The US Division of Justice (DOJ) has just lately dominated towards Google twice: in August 2024 for monopolizing the search engine and search promoting markets, and in April 2025 for its digital promoting community being an unlawful monopoly.
Proposed DOJ cures embody doubtlessly forcing Google to promote its Chrome browser or elements of the Android working system. Moreover, the Federal Commerce Fee (FTC) has an ongoing antitrust trial towards Meta (Fb), alleging the corporate illegally maintains a monopoly in private social networking by its acquisitions of Instagram and WhatsApp and the imposition of anti-competitive situations on software program builders. The FTC is searching for to unwind these acquisitions.
The EU has additionally been very energetic in its antitrust scrutiny of Google and Meta, issuing substantial fines. In November 2024, the EU fined Meta for linking its on-line categorized advertisements service Fb Market to its social community, which was deemed an unfair benefit. Extra just lately, Meta was fined for breaching the Digital Markets Act concerning its “pay or consent” mannequin for ad-free entry to Fb and Instagram, because the EU argued it doesn’t present customers with a real free selection about their information.

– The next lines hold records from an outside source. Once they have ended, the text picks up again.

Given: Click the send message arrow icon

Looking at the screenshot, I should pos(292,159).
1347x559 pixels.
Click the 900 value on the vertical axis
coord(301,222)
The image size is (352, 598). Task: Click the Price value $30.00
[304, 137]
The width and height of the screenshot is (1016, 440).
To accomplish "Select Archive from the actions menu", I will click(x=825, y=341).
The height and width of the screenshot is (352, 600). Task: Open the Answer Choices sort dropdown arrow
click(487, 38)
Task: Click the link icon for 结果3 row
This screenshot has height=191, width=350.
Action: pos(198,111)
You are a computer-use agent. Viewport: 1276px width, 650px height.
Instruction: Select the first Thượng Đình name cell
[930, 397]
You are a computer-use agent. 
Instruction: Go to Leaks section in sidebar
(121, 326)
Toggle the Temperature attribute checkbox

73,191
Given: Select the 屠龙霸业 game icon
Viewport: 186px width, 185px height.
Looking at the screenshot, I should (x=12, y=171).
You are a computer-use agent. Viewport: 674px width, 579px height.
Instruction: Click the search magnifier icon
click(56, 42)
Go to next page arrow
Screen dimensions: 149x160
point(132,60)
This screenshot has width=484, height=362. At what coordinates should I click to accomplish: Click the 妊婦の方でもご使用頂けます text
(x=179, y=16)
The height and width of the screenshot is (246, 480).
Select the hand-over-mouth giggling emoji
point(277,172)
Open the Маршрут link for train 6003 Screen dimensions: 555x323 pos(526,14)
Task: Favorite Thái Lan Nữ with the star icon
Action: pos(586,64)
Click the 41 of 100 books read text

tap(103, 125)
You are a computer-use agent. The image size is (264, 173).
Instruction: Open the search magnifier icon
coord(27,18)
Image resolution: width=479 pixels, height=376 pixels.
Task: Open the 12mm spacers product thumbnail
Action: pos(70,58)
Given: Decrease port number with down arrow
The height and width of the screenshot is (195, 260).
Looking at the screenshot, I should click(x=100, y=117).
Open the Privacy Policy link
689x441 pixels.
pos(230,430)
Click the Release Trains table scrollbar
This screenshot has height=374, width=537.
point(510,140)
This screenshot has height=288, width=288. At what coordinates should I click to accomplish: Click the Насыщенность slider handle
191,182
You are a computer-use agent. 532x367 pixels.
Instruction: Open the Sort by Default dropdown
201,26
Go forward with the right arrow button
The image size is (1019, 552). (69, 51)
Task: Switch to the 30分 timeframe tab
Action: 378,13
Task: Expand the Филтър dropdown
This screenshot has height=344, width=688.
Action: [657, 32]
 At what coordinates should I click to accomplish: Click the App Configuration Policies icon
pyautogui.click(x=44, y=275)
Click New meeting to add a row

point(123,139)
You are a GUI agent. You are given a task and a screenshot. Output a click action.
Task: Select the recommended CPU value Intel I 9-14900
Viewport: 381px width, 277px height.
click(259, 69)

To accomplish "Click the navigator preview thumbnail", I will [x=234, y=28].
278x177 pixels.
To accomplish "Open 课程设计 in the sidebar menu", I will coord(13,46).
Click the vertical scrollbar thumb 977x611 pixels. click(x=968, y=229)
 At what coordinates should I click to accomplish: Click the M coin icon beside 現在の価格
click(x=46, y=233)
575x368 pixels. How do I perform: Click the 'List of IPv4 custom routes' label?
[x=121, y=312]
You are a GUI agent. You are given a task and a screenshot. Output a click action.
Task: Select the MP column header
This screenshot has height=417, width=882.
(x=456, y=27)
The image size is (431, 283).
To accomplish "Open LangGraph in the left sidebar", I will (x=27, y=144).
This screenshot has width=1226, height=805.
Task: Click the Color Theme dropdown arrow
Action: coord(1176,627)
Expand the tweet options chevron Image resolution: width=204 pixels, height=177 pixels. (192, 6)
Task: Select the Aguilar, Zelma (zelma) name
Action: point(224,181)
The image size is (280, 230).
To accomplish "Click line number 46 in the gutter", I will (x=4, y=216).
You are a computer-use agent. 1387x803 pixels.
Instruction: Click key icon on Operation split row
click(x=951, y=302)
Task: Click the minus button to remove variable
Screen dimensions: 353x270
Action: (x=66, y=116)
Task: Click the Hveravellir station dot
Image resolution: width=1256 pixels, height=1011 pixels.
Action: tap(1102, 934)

The approaches taken by the US and EU in difficult Google and Meta’s monopolies differ. The EU has adopted a broader and extra interventionist strategy, exemplified by its historical past of antitrust scrutiny towards Google and its willingness to subject hefty fines. In distinction, the US has traditionally centered extra narrowly on demonstrable shopper hurt and has been extra hesitant to pursue structural cures like breakups. Nevertheless, rising scrutiny suggests a possible shift in direction of a extra assertive stance. However President Trump’s current firing of two FTC commissioners in March might point out efforts to curb this rising scrutiny. These divergent paths mirror variations in authorized frameworks, regulatory cultures, particular market considerations, and political priorities.